#### TASK GOAL:
What is needed is an exact copy of the lines in the listing below, from the one with "Open the greenwidget.html" up to and including the one with "Task: Switch to the Intrusions tab", with no other lines.

#### TASK INPUT:
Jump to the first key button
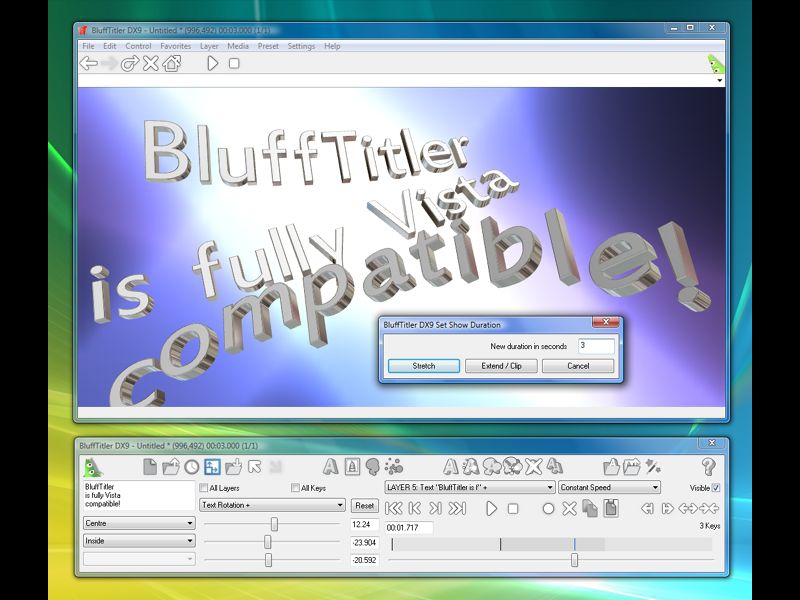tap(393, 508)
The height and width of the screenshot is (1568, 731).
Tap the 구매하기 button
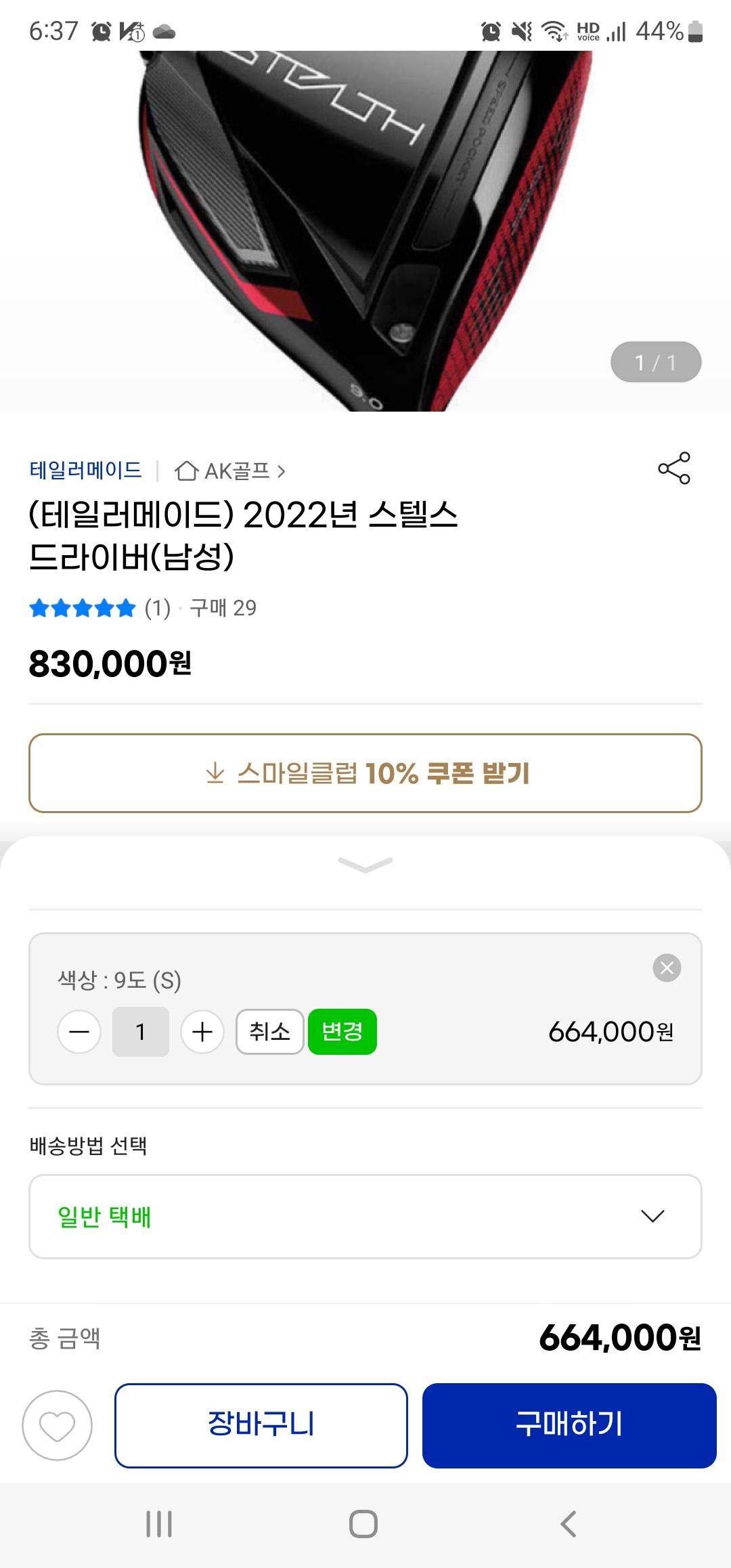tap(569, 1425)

---

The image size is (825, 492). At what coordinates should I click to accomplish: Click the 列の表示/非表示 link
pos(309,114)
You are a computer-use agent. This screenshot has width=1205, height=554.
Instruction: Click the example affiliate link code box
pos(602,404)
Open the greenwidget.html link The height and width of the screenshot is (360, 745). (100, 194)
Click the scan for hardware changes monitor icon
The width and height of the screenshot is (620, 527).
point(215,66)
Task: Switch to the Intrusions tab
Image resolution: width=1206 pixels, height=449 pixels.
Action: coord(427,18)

#### ANSWER TO THIS TASK:
Open the greenwidget.html link The height and width of the screenshot is (360, 745). (100, 194)
Click the scan for hardware changes monitor icon
The width and height of the screenshot is (620, 527).
point(215,66)
Task: Switch to the Intrusions tab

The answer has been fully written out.